Muy a menudo los políticos y los analistas de los diarios olvidan que es más fácil asustar o convencer a una persona sola que manipular o atemorizar a todo un país. La primera víctima de la tregua que Puigdemont propuso el martes será el mismo diálogo, que, en teoría, el presidente trataba de salvar.

Queriendo o no, Puigdemont ha situado las voces que piden buscar una salida mediada al conflicto en la intemperie de los hechos consumados. Igual que le pasó al federalismo cuando el TC recortó el Estatuto, a partir de ahora la idea de diálogo con España ya solo servirá para desacreditar políticos y para ampliar el abismo que hace años que se va abriendo entre Madrid y Barcelona.

A medida que pasen los días se verá que la única cosa que ahora mismo pueden decidir los catalanes es si están dispuestos a vivir o no adaptándose a las amenazas del Estado. Como la democracia solo puede funcionar sobre una base de esperanza y de confianza en las virtudes de los hombres, los discursos victimistas generarán cada vez más contradicciones en los partidos soberanistas y menos réditos electorales.

El miércoles por la noche, el mismo Puigdemont tiró a los cocodrilos los elementos de su entorno que insistieron en pedirle que frenara con un tuit que decía: "Pides diálogo y te responden con el artículo 155. Entendido." El presidente de un país que no sea una república bananera difícilmente puede hacer un tuit como éste, y después hacer como si nada, sin estropear las instituciones y su propio partido.

Excepto en el caso que sea uno frívolo, cuesta entender que Puigdemont hiciera un tuit como éste solo un día después de pedir una tregua en un momento tan grave, si no es para presionar y para poner en evidencia determinadas opiniones.
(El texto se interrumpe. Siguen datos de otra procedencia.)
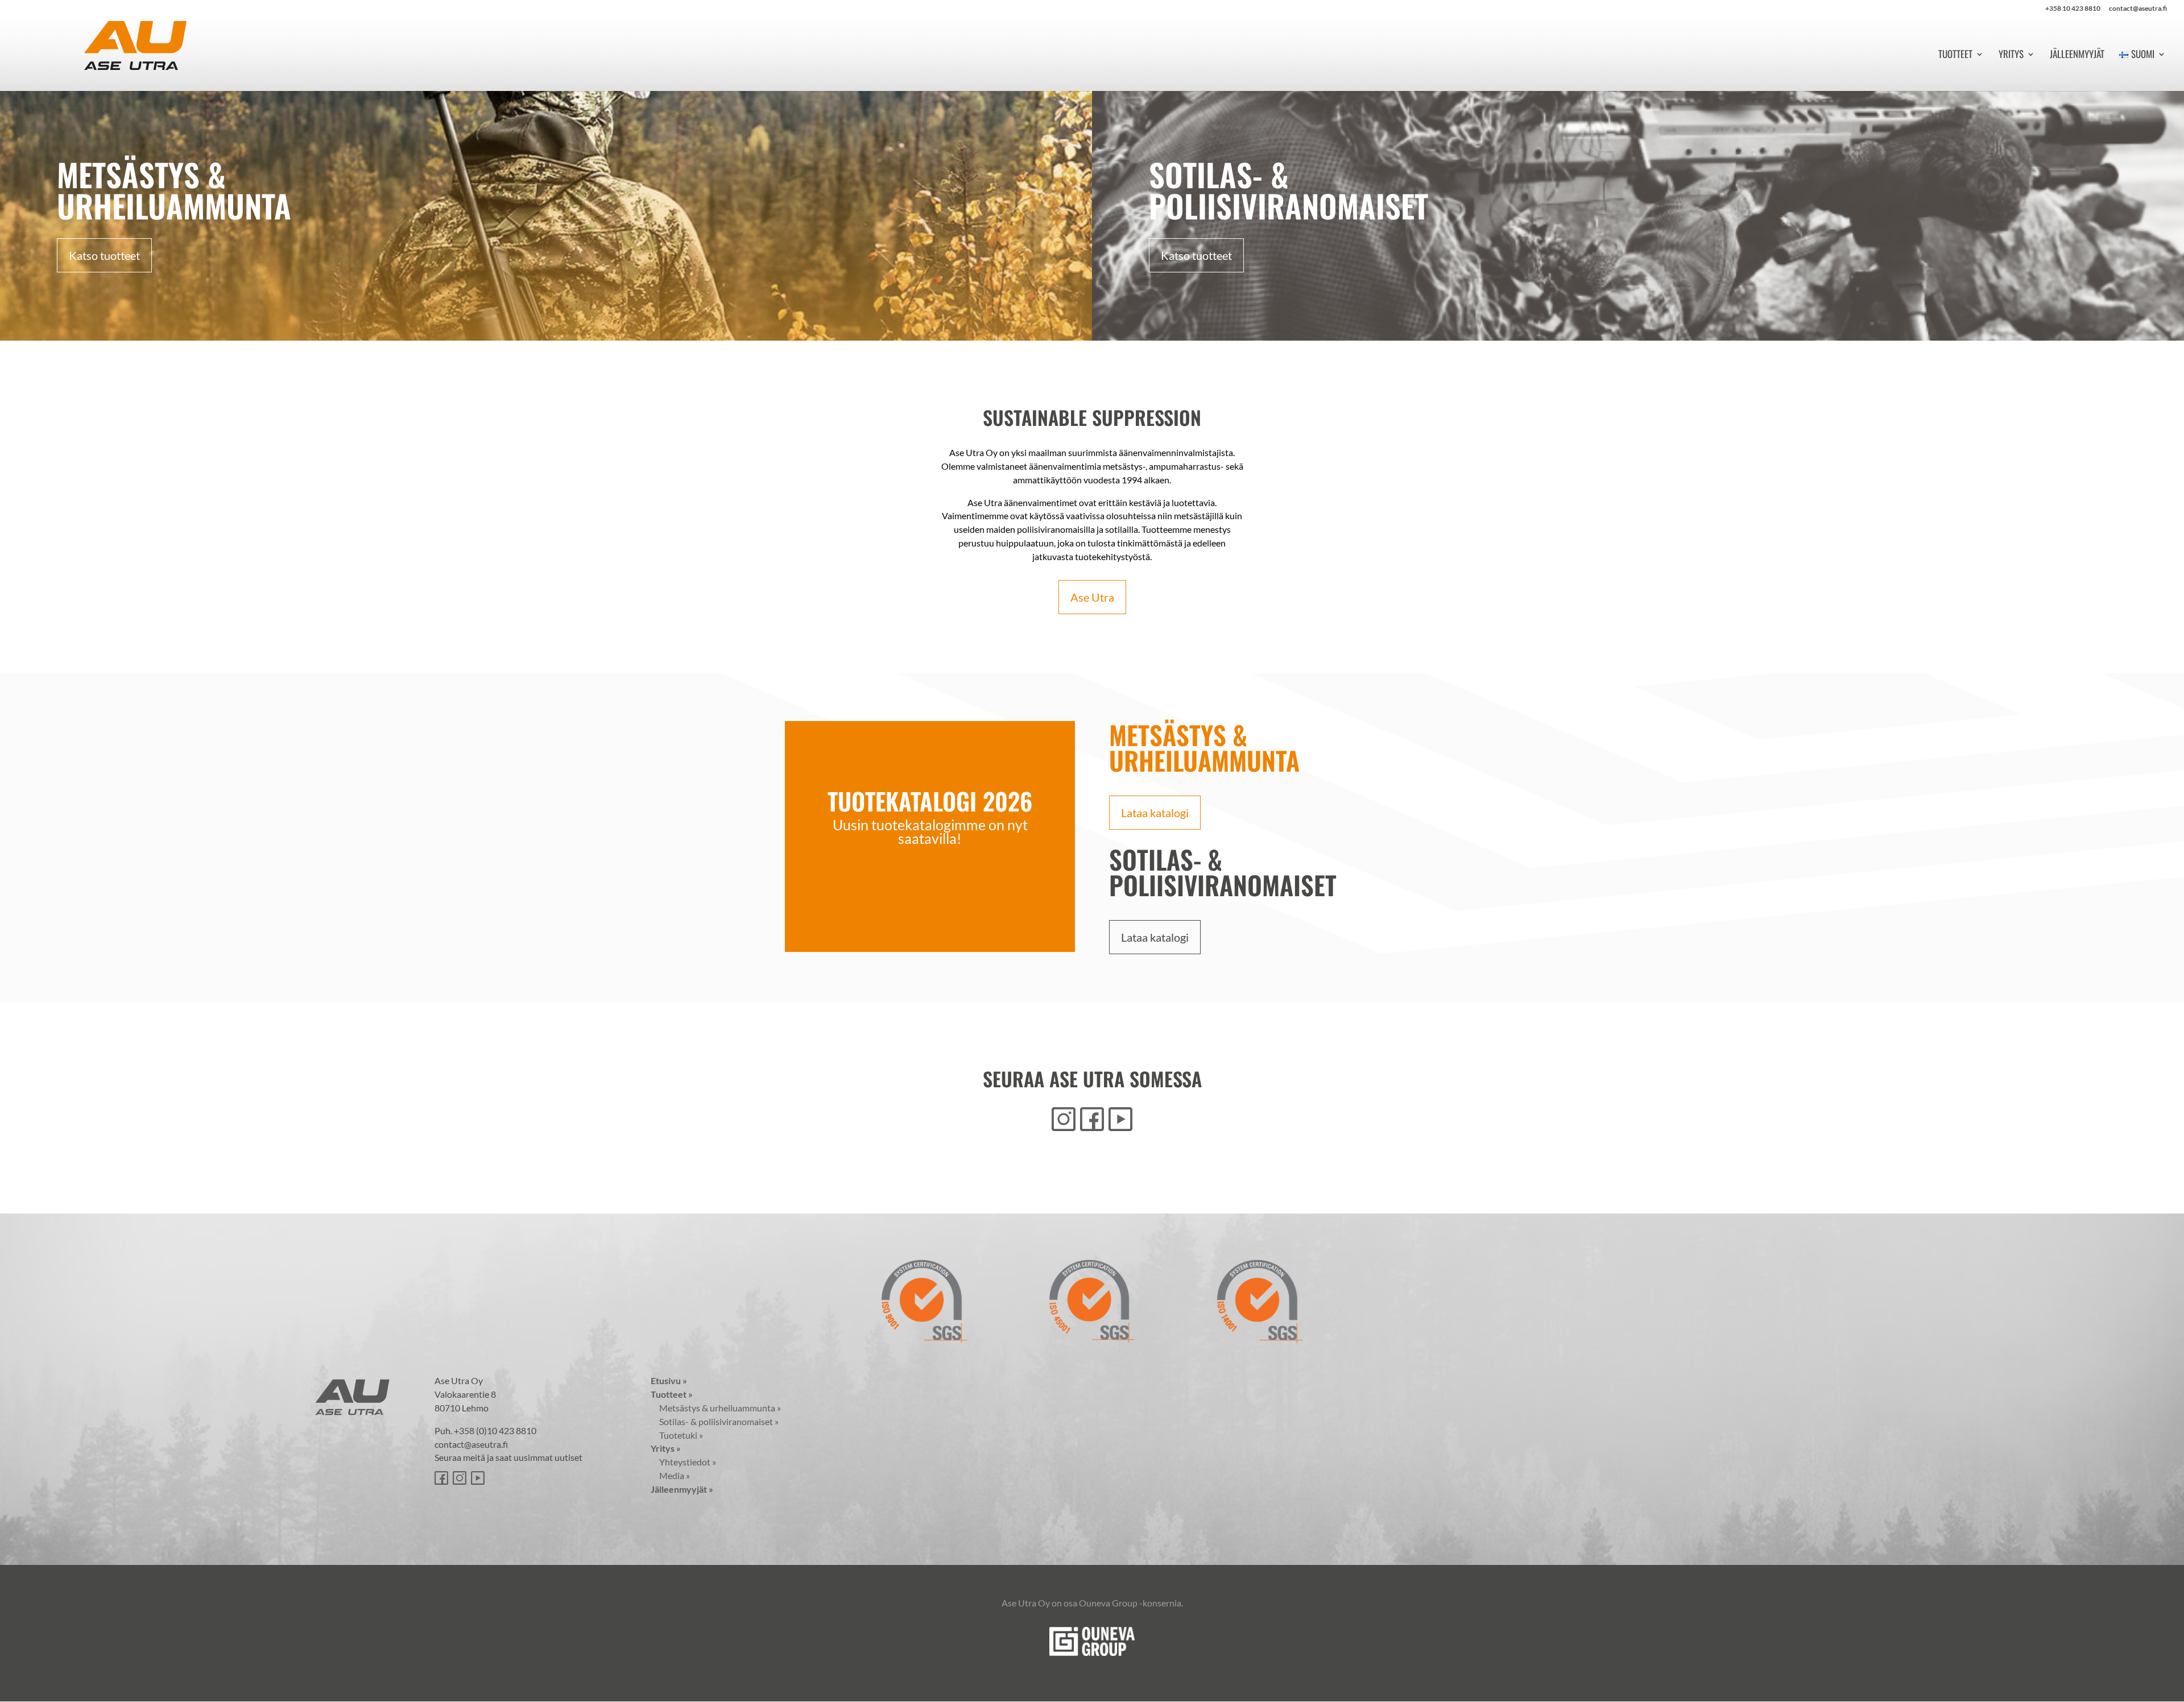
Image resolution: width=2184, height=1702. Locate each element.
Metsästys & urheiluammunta (716, 1407)
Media (670, 1475)
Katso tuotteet (104, 255)
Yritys (2011, 55)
Todavía cuesta más entender que Ernest Maragall saliera ayer a pedir también por Twitter activar la declaración de independencia y que Oriol Junqueras corriera a contestarle: "Totalmente de acuerdo."

La impresión que da es que Puigdemont frenó para poner en evidencia los elementos que hacen una utilización hipócrita de la mediación y del diálogo. Su gesto no parecía ni siquiera querer demostrar que el Estado no quiere negociar nada. Sobre todo parecía dirigido a los políticos de su propio partido, y también de los Comunes, que controlan el Ayuntamiento de Barcelona, que esperan que Catalunya se rinda sin luchar por poder seguir gestionando las miserias del autoodio y la desmoralización.

Como ya hizo cuando dijo aquello de referéndum o referéndum contra la voluntad de buena parte de Junts pel Sí, da la impresión que Puigdemont ha entregado la decisión de luchar o rendirse a los catalanes que participaron en el 1 de octubre. El presidente sabe que tarde o temprano se verá obligado a declarar la independencia o a convocar elecciones. De hecho, es probable que en este momento ya haya diputados de Junts pel Sí que amenacen de romper el grupo.

Puigdemont sabe que si convoca elecciones, tendrá que reconocer que en su partido no está la fuerza moral que se necesita para hacer la independencia y el PDeCAT, que es el último resorte político que le queda al Estado para controlar el país, quedará tocado de muerte. Algunos españoles se hacen la ilusión de que entonces ERC podrá tomar el relevo con un trasvase de votos, pero eso es hacer volar palomas.

El Govern convocó un referéndum y, aunque Madrid dijo que no se celebraría y envió miles de policías para intentar impedirlo, se celebró. En una democracia, tres millones de golpistas concentrados en un solo territorio técnicamente son un estado. A quien se piense que los ciudadanos del 1 de octubre volverán a votar en clave autonomista es que tiene una idea muy equivocada de la condición humana.

Si Puigdemont no aplica ahora los resultados del 1 de octubre los aplicará el gobierno que salga de las próximas elecciones. España puede hacer poca cosa, excepto empeorar su situación.